When you taxi (and take off and land) in a tail wheel, I can still quote by heart, "Small smooth corrections, not large late ones!" Each time you touch the rudders, you are moving a big huge control surface out there on the back (and a steerable tail wheel, if you have one). Just like you don't spin your steering wheel hard to the right and hold it if you've drifted a little in your highway lane, you don't jam your foot down and hold in rudder for small corrections. Think like a boxer's fists - jab, jab, jab. In slow motion, what you are doing is putting in a small correction, seeing where the momentum from that correction takes you, then putting in a refinement or another small correction.
When you have a long stretch, you'll learn to do S-turns on the taxiway, so you can get a good look at any traffic or hazards up front. GO SLOW. The old adage that a taxi should be no faster than a man can walk often gets blown off in nosewheels, but it's like driving this way: the faster you go, the faster things go wrong and the easier it is to overcorrect.
If your instructor is amenable, I highly recommend doing a low pass, flying the airplane one wing-length above the runway for its entire length.
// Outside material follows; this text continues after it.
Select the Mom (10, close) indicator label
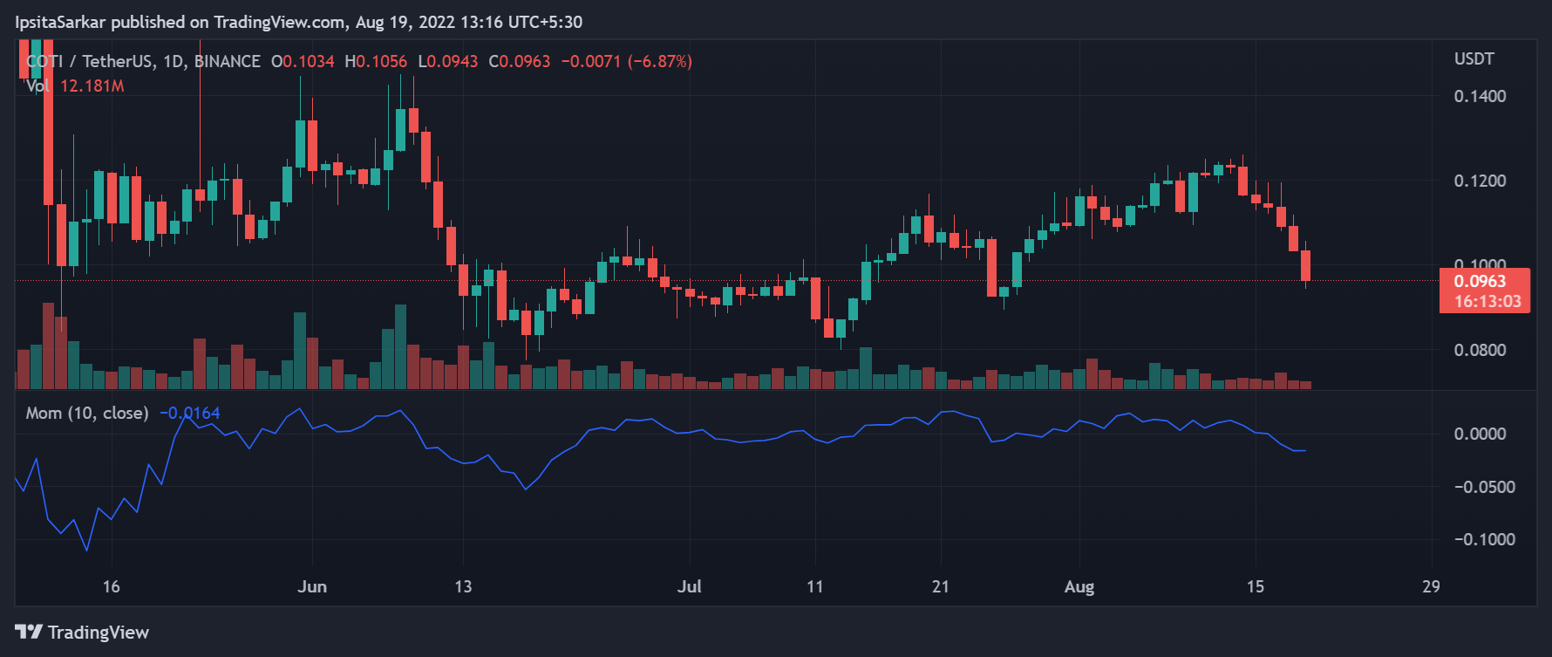Viewport: 1552px width, 657px height. click(87, 413)
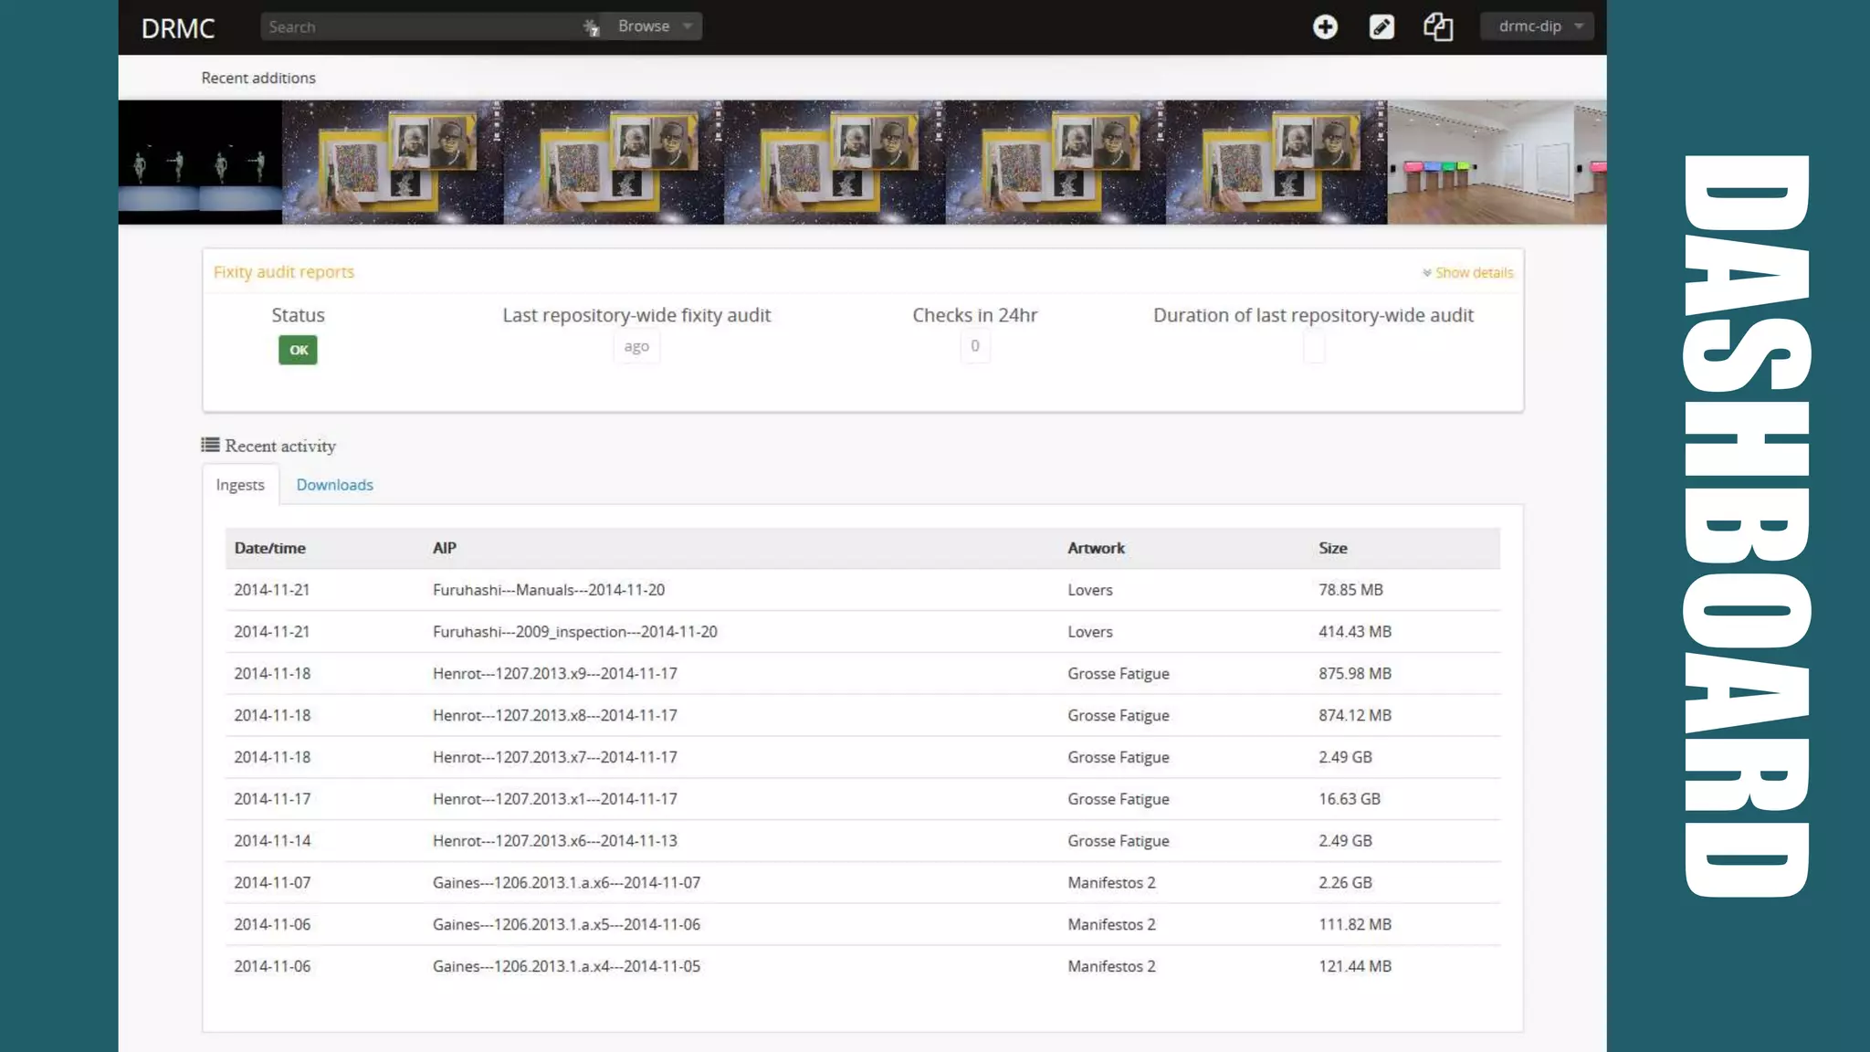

The sight picture and the attitude for landing are critical, yet you only experience them for a few seconds each flight. Doing this will give you a much better feel for the sight picture you want, and handling the airplane in ground effect.
If you have time, find a book named "Stick and Rudder" by Wolfgang Langewiesche, and "The Compleat Taildragger Pilot" by Harvey Plourde. They thoroughly cover this sort of flying, with lots more advice and experience than I have!